A Fundação Rebikoff-Nigeller, sediada na Horta, recebeu este ano o prémio ‘Natura Mare’, no âmbito dos prémios Excellens Mare, pelo trabalho desenvolvido em prol do conhecimento, documentação e da conservação marinha.

“A distinção da Fundação Rebikoff-Nigeller é uma grande honra para os Açores”, afirmou Filipe Porteiro na sua intervenção, lembrando que o trabalho desta fundação, sediada na Região desde 1994, “tem promovido o conhecimento do oceano profundo e dos processos ecológicos que aí decorrem, de forma absolutamente extraordinária”.

Esta fundação, através do submersível LULA1000, “tem documentado espécies, habitats, comportamentos e formas de vida com uma qualidade que não tem paralelo a nível global”, disse o director Regional, acrescentando que “as grandes cadeias internacionais de documentários de natureza, como a BBC, a National Geographic ou a Discovery, entre outras, têm usado imagens únicas de ambientes marinhos exóticos que atraem multidões”.

“Hoje conhecemos melhor o nosso oceano também pela acção da Fundação Rebikoff-Nigeller”, frisou.

Capaz de mergulhar até 1.000 metros de profundidade

O Governo dos Açores apoiou a construção do submersível LULA 1000, capaz de mergulhar até 1.000 metros de profundidade, através da atribuição de fundos do ProConvergência e estabeleceu um protocolo com a fundação, que disponibilizou 20 horas de mergulhos para aumentar o conhecimento sobre o Mar dos Açores e melhor definir políticas públicas de conservação marinha.

Mais recentemente, o Executivo açoriano contratou os serviços da Rebikoff-Nigeller para estudar a acumulação de lixo marinho nos fundos do oceano, no âmbito do Plano de Acção para o Lixo Marinho dos Açores (PALMA) que irá permitir à Região responder sobre esta matéria à Directiva-Quadro Estratégia Marinha da União Europeia.

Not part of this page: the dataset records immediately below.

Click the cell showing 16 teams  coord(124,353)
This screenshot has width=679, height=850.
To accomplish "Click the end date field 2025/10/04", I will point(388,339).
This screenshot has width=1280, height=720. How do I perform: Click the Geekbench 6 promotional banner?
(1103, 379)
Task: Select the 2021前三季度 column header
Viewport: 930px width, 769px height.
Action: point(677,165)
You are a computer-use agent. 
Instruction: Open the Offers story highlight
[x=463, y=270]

O director Regional lembrou ainda que foi a Rebikoff-Nigeller que descobriu o submarino alemão U-581, abatido em 1942, durante a 2.ª Guerra Mundial, a sul da ilha do Pico, e cuja área onde se encontra será classificada como património arqueológico subaquático.

Conhecimento do mar profundo

“A PwC reconheceu este ano o mérito e a excelência do trabalho desenvolvido pela Fundação Rebikoff-Nigeller nos Açores”, afirmou o director Regional, referindo que este trabalho “tem sido relevante para o progresso do conhecimento sobre o mar profundo que envolve as ilhas”.

Filipe Porteiro frisou ainda que o Governo dos Açores, através da Secretaria Regional do Mar, Ciência e Tecnologia, mantém um “estreito contacto” com esta fundação, nomeadamente “na aplicação da informação produzida para sustentar políticas de conservação do meio marinho”.

Os prémios Excellens Mare alcançaram já um grande prestígio a nível nacional e internacional na distinção de entidades nacionais que se destacam na promoção da economia e empreendedorismo nos assuntos do mar, da cultura marítima e da divulgação das temáticas do mar.